◆ Task a ◆
Starting at the first line of the records, copy them out word for word, and stop after the line that contains "point(272,215)".
━━ Reading text ━━
They couldn't implement ODF using the many OpenOffice variations that participated in the year long pilot study, so they came up with the idea of an ODF clone of the MS-OOXML Compatibility Pack plug-in for MSOffice. The thinking being that if Microsoft could convert documents, applications and processes to MS-OOXML using a plug-in, then maybe it's possible to do the same with ODF?
The ODf vendors had of course advised Massachusetts that such a plug-in could not be done. But then CIO, Louis Gutierrez, and his staff persisted, releasing the public plea for help. We responded to the RFi based on an interest myself and some other Foundation members had dating back to the initial release of the MSOffice 2003 beta when we were first amazed that an XML conversion could actually be done using the plug-in architecture.
The one thing about the Massachusetts ODf implementation problem that people refuse to admit is that the hard barrier was not political. Sure, the politics were nasty. But Louis and his staff were determined, even though their entire budget was cut out from under them. The hard barrier that was uncovered during the pilot study was that of a wide proliferation of MSOffice bound workgroup-workflow business processes. Processes demanding the high fidelity exchange of documents commonly demanding perfect application version synchronization throughout the chain. It was too disruptive to rip out and replace MSOffice because of these bound business processes. And it was too costly to re engineer the business processes for ODf ready alternatives. Hence the idea of an ODf plug-in for MSOffice.
Even though we proved it was possible to write an ODf clone of the MS-OOXML Compatibility Pack plug-in, and demonstrated this on June 19th, 2006 at a day long event hosted by IBM, there still remained the problem of adapting ODf to a situation it was not designed to deal with. Because we were dealing with business processes, there was an absolute need for a high fidelity “round trip” capable conversion process.
"PLUGIN: Transparently Open a File" ** | fr0mat.net | 17 July 2006
This statement that ODf was not designed to meet the Massachusetts market requirements comes as a shock to the faithful. Yet, most would admit that if Microsoft were to join the OASIS ODf TC, there would no doubt be a massive wave of compatibility eXtensions and application specific eXtensions required for MSOffice apps to implement ODf. From our point of view though, we only needed five generic eXtensions to get the job done.
"PLUGIN: Transparently Save a File" ** | fr0mat.net | 18 July 2006
Doesn't sound like a big deal does it? But it is. The issue of eXtending ODf to meet the compatibility – interoperability needs of MSOffice desktops was destined from day one to tear the ODf community to shreds. It's kind of like the issue of slavery was to the original framers of the Constitution. They couldn't agree as to how to deal with the issue when the country was founded, and it later came back to tear the Republic apart in a horrific civil war. I'll try to explain, so bear with me.
To start with, this much must be understood. The core Massachusetts market requirements are expressed as compatibility with existing file formats (including Microsoft binary documents), and interoperability with existing applications (including MSOffice apps). There is a third requirement called grand convergence, but we'll save that for later. Others, like Sun with their ANSI – ISO vote in favor of MS-OOXML, expressed this same issue as: ”We wish to make it completely clear that we support DIS 29500 becoming an ISO Standard and are in complete agreement with its stated purposes of enabling interoperability among different implementations and providing interoperable access to the legacy of Microsoft Office documents.
━━━
━━ Dataset content ━━
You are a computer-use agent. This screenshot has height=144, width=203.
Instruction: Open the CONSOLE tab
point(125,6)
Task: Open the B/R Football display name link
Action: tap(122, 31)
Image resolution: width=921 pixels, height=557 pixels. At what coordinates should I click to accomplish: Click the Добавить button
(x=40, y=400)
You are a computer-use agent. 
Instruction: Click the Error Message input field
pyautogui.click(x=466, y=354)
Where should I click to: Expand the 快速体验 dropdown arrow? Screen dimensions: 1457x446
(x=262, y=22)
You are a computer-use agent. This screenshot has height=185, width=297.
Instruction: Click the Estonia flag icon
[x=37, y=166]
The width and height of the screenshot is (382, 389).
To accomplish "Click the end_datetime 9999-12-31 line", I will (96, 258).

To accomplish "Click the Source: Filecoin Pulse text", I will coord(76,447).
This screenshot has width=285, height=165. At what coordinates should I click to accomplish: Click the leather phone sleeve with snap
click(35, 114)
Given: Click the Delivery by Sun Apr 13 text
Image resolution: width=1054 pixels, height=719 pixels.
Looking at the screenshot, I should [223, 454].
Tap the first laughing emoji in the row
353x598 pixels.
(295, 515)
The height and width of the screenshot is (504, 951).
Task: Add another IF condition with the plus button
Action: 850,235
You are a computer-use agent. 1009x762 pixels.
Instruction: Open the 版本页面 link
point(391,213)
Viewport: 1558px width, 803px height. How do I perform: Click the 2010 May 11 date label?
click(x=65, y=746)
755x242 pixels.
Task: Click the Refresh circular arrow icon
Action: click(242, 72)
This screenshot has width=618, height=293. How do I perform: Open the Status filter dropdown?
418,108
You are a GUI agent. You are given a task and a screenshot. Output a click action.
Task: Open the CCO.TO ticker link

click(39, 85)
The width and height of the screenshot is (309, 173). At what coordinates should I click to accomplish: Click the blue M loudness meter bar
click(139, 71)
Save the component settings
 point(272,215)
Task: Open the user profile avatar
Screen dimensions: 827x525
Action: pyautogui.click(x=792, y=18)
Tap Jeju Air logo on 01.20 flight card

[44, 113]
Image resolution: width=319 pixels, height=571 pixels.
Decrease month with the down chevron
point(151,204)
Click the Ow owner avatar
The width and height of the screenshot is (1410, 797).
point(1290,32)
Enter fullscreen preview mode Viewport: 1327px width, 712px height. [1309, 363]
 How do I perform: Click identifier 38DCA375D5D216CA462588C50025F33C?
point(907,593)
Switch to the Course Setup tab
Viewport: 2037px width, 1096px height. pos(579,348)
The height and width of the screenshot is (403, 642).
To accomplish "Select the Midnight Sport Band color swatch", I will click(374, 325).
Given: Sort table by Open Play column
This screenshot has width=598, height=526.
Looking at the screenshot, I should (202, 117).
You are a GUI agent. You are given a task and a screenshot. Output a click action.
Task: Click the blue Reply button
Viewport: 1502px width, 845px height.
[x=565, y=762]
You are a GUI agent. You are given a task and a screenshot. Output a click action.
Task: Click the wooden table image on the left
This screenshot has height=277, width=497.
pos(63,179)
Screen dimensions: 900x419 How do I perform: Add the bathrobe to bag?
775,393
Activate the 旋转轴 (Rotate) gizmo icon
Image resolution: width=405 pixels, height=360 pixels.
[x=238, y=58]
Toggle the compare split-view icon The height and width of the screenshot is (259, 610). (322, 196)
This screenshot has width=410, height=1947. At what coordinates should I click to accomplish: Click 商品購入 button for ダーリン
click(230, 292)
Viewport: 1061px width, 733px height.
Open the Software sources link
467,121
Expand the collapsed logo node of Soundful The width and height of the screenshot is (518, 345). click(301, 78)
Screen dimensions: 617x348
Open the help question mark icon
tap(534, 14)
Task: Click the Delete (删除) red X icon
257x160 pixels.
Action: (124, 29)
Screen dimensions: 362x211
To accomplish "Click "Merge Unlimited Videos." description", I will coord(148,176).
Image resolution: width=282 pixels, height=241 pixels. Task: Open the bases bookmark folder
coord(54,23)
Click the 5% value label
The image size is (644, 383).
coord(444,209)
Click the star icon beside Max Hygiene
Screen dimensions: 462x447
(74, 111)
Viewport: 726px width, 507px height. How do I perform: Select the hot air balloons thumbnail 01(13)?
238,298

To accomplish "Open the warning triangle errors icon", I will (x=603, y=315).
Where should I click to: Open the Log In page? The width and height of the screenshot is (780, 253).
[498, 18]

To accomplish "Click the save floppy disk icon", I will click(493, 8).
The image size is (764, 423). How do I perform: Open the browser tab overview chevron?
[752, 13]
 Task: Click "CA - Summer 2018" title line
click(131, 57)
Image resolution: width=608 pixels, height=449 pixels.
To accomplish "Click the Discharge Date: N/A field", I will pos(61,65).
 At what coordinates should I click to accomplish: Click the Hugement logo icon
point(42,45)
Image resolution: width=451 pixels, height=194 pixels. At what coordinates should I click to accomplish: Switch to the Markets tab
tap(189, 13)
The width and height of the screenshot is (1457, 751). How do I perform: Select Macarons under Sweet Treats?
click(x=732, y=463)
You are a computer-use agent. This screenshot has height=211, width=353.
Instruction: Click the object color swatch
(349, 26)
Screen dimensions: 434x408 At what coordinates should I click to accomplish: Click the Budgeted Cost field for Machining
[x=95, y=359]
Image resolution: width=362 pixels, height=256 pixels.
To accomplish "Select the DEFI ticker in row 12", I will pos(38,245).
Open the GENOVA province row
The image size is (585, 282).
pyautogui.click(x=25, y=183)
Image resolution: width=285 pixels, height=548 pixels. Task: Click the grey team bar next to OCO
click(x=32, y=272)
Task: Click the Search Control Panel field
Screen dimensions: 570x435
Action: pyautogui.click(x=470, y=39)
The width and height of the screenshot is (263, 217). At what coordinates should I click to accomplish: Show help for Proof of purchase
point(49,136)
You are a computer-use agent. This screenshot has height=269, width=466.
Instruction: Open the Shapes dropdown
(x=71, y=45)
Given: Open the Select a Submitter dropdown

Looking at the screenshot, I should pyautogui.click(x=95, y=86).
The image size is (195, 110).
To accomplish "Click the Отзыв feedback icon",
━━━
◆ Task b ◆
Rewrite the passage on the Massachusetts ODF plug-in, beginning at the words "They couldn't implement" and ending after "same with ODF?", with "pilot study" changed to "trial" wherever it appears.

◆ Expected output a ◆
You are a computer-use agent. This screenshot has height=144, width=203.
Instruction: Open the CONSOLE tab
point(125,6)
Task: Open the B/R Football display name link
Action: tap(122, 31)
Image resolution: width=921 pixels, height=557 pixels. At what coordinates should I click to accomplish: Click the Добавить button
(x=40, y=400)
You are a computer-use agent. 
Instruction: Click the Error Message input field
pyautogui.click(x=466, y=354)
Where should I click to: Expand the 快速体验 dropdown arrow? Screen dimensions: 1457x446
(x=262, y=22)
You are a computer-use agent. This screenshot has height=185, width=297.
Instruction: Click the Estonia flag icon
[x=37, y=166]
The width and height of the screenshot is (382, 389).
To accomplish "Click the end_datetime 9999-12-31 line", I will (96, 258).

To accomplish "Click the Source: Filecoin Pulse text", I will coord(76,447).
This screenshot has width=285, height=165. At what coordinates should I click to accomplish: Click the leather phone sleeve with snap
click(35, 114)
Given: Click the Delivery by Sun Apr 13 text
Image resolution: width=1054 pixels, height=719 pixels.
Looking at the screenshot, I should [223, 454].
Tap the first laughing emoji in the row
353x598 pixels.
(295, 515)
The height and width of the screenshot is (504, 951).
Task: Add another IF condition with the plus button
Action: 850,235
You are a computer-use agent. 1009x762 pixels.
Instruction: Open the 版本页面 link
point(391,213)
Viewport: 1558px width, 803px height. How do I perform: Click the 2010 May 11 date label?
click(x=65, y=746)
755x242 pixels.
Task: Click the Refresh circular arrow icon
Action: click(242, 72)
This screenshot has width=618, height=293. How do I perform: Open the Status filter dropdown?
418,108
You are a GUI agent. You are given a task and a screenshot. Output a click action.
Task: Open the CCO.TO ticker link

click(39, 85)
The width and height of the screenshot is (309, 173). At what coordinates should I click to accomplish: Click the blue M loudness meter bar
click(139, 71)
Save the component settings
 point(272,215)

◆ Expected output b ◆
They couldn't implement ODF using the many OpenOffice variations that participated in the year long trial, so they came up with the idea of an ODF clone of the MS-OOXML Compatibility Pack plug-in for MSOffice. The thinking being that if Microsoft could convert documents, applications and processes to MS-OOXML using a plug-in, then maybe it's possible to do the same with ODF?